Si les principales exigences de Volodymyr Zelensky étaient satisfaites, soit une intervention militaire de l'OTAN et l'instauration d'une zone d'exclusion aérienne en Ukraine, nous entrerions dans une guerre mondiale qui, compte tenu des belligérants en présence, serait la dernière guerre de l'Humanité et, peut-être, notre tombeau à tous.

Autrement dit, ce personnage réclame et appelle de ses vœux une configuration militaire qui nous serait fatale. Or, finir sous un tapis de bombes nucléaires n'est pas exactement ce qui serait le plus profitable à nos pays. La volonté de ce Juif, avec ses propagandistes, à nous entraîner dans ce projet apocalyptique est insensée.

Pourtant les choses sont bien claires : il n'y aura pas d'affrontements militaires entre l'OTAN et la Russie. Un point c'est tout ! Cela a été dit et répété. Volodymyr Zelensky ne l'a toujours pas compris. L'Ukraine doit se battre seule contre un ennemi qui, militairement, gagnera quoi qu'il en soit, malgré l'apparente résistance localisée de certaines unités ukrainiennes, notamment à Kiev et Odessa.

A ce stade de la guerre, Volodymyr Zelensky, qui a cherché de l'aide, qui a bataillé, qui a fait tout ce qui était en son pouvoir, doit maintenant se rendre à l'évidence et accepter l'ultimatum russe pour limiter les souffrances des populations ukrainiennes et empêcher davantage de destructions matérielles. Il en va désormais de son devoir moral. Rappelons que pour le Maître du Kremlin, l'Ukraine doit consentir principalement à :
  1. ne pas adhérer à l'OTAN
  2. conserver sa neutralité et un statut non-nucléaire
  3. se démilitariser
  4. se dénazifier
  5. reconnaître l'annexion de la Crimée par la Russie
  6. reconnaître la souveraineté des régions séparatistes pro-russes du Donbass.
De leur côté, les Etats-Unis et ses vassaux, doivent stopper de fournir à l'Ukraine des armes, des munitions et toute autre assistance, via du renseignement et des conseillers militaires, pour lui permettre de poursuivre cette guerre perdue d'avance. Tout comme les sanctions économiques et financières contre la Russie doivent être levées, et non élargies, sauf celles visant directement les oligarques et les dirigeants du régime. En revanche, un secours humanitaire peut être apporté aux Ukrainiens.

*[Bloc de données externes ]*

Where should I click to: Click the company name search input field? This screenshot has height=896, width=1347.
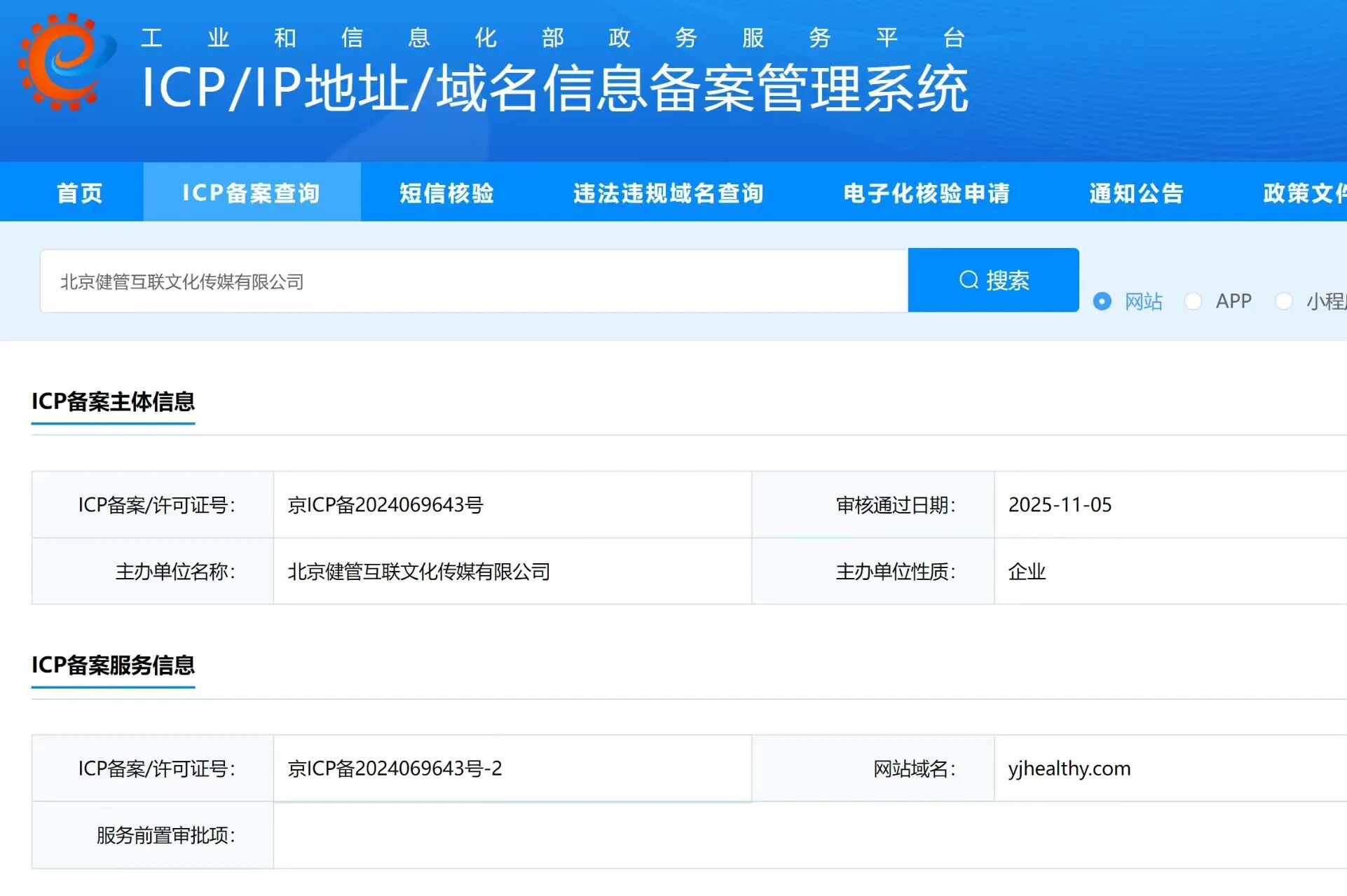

Hélas, j'ai peur que ce dirigeant égocentrique, qui adore se mettre en scène, apprécie le costume de héros que l'Occident lui taille à longueur de journée et que cela l'encourage à faire durer la situation. Se plier à l'ultimatum de Vladimir Poutine reviendrait pour lui à faire cesser le récit glorieux et valorisant dans lequel il tient, lui l'ancien acteur, le rôle principal. Il n'en a sans doute pas très envie...

Personnellement, j'ai du mal à considérer comme un héros un type qui, se sachant vaincu, fait des réclamations dont la conséquence serait de nous faire tous tomber avec lui. Son entêtement à faire la guerre, en sacrifiant inutilement des civils et des soldats, jusqu'à la destruction totale de son pays est une pure folie. Que la marionnette de Washington arrête son cinéma !

Si Volodymyr Zelensky aime vraiment son peuple et l'Ukraine, qu'il dépose les armes et accepte une capitulation sans conditions au nom de la Paix. Le monde lui en saura gré, les Ukrainiens en premier. N'en déplaise à l'Oncle Sam... qui est en partie responsable de ce conflit aux portes de Europe.